→ **Rows**:
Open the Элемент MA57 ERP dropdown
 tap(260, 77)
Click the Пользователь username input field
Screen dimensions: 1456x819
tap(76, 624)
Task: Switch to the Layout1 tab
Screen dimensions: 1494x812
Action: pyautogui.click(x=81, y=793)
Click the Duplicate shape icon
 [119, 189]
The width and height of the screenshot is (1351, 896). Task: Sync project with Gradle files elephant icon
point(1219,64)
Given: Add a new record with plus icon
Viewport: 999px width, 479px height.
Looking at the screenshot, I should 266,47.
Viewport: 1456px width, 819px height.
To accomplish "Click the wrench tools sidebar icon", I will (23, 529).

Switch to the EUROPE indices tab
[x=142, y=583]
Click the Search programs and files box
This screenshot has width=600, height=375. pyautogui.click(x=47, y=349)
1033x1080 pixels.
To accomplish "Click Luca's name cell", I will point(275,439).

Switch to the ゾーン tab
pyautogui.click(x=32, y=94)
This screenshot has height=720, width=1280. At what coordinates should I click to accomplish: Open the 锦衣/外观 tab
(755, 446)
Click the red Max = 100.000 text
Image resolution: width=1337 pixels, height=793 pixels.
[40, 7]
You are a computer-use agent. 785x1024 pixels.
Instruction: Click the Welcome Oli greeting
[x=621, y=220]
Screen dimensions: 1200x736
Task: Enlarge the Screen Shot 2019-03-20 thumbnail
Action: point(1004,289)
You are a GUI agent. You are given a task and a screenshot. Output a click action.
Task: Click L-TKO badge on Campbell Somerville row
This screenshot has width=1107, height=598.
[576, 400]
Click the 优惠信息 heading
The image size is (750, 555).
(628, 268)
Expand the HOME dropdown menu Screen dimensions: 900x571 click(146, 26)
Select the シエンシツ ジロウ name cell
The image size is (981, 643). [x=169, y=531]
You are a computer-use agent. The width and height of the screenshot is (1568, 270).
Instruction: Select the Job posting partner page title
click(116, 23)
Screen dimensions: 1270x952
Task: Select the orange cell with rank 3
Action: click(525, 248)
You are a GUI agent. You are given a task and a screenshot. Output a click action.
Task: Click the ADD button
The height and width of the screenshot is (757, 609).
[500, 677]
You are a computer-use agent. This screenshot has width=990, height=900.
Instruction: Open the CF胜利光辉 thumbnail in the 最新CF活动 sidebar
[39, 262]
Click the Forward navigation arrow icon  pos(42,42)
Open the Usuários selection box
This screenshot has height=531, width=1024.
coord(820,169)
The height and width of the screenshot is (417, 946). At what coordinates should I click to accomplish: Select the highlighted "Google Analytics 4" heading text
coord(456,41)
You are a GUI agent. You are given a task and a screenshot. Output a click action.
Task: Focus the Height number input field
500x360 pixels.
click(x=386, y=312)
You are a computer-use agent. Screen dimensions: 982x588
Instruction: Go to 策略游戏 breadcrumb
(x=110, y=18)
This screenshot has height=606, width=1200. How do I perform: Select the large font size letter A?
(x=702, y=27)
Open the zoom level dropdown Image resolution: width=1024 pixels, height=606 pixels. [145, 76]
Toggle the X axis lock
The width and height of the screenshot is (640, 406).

→ **Task requirements**: Replace every "Instruction" in the data above with "Command", leaving everything else as it is.

→ **Expected answer**:
Open the Элемент MA57 ERP dropdown
 tap(260, 77)
Click the Пользователь username input field
Screen dimensions: 1456x819
tap(76, 624)
Task: Switch to the Layout1 tab
Screen dimensions: 1494x812
Action: pyautogui.click(x=81, y=793)
Click the Duplicate shape icon
 [119, 189]
The width and height of the screenshot is (1351, 896). Task: Sync project with Gradle files elephant icon
point(1219,64)
Given: Add a new record with plus icon
Viewport: 999px width, 479px height.
Looking at the screenshot, I should 266,47.
Viewport: 1456px width, 819px height.
To accomplish "Click the wrench tools sidebar icon", I will (23, 529).

Switch to the EUROPE indices tab
[x=142, y=583]
Click the Search programs and files box
This screenshot has width=600, height=375. pyautogui.click(x=47, y=349)
1033x1080 pixels.
To accomplish "Click Luca's name cell", I will point(275,439).

Switch to the ゾーン tab
pyautogui.click(x=32, y=94)
This screenshot has height=720, width=1280. At what coordinates should I click to accomplish: Open the 锦衣/外观 tab
(755, 446)
Click the red Max = 100.000 text
Image resolution: width=1337 pixels, height=793 pixels.
[40, 7]
You are a computer-use agent. 785x1024 pixels.
Command: Click the Welcome Oli greeting
[x=621, y=220]
Screen dimensions: 1200x736
Task: Enlarge the Screen Shot 2019-03-20 thumbnail
Action: point(1004,289)
You are a GUI agent. You are given a task and a screenshot. Output a click action.
Task: Click L-TKO badge on Campbell Somerville row
This screenshot has width=1107, height=598.
[576, 400]
Click the 优惠信息 heading
The image size is (750, 555).
(628, 268)
Expand the HOME dropdown menu Screen dimensions: 900x571 click(146, 26)
Select the シエンシツ ジロウ name cell
The image size is (981, 643). [x=169, y=531]
You are a computer-use agent. The width and height of the screenshot is (1568, 270).
Command: Select the Job posting partner page title
click(116, 23)
Screen dimensions: 1270x952
Task: Select the orange cell with rank 3
Action: click(525, 248)
You are a GUI agent. You are given a task and a screenshot. Output a click action.
Task: Click the ADD button
The height and width of the screenshot is (757, 609).
[500, 677]
You are a computer-use agent. This screenshot has width=990, height=900.
Command: Open the CF胜利光辉 thumbnail in the 最新CF活动 sidebar
[39, 262]
Click the Forward navigation arrow icon  pos(42,42)
Open the Usuários selection box
This screenshot has height=531, width=1024.
coord(820,169)
The height and width of the screenshot is (417, 946). At what coordinates should I click to accomplish: Select the highlighted "Google Analytics 4" heading text
coord(456,41)
You are a GUI agent. You are given a task and a screenshot. Output a click action.
Task: Focus the Height number input field
500x360 pixels.
click(x=386, y=312)
You are a computer-use agent. Screen dimensions: 982x588
Command: Go to 策略游戏 breadcrumb
(x=110, y=18)
This screenshot has height=606, width=1200. How do I perform: Select the large font size letter A?
(x=702, y=27)
Open the zoom level dropdown Image resolution: width=1024 pixels, height=606 pixels. [145, 76]
Toggle the X axis lock
The width and height of the screenshot is (640, 406).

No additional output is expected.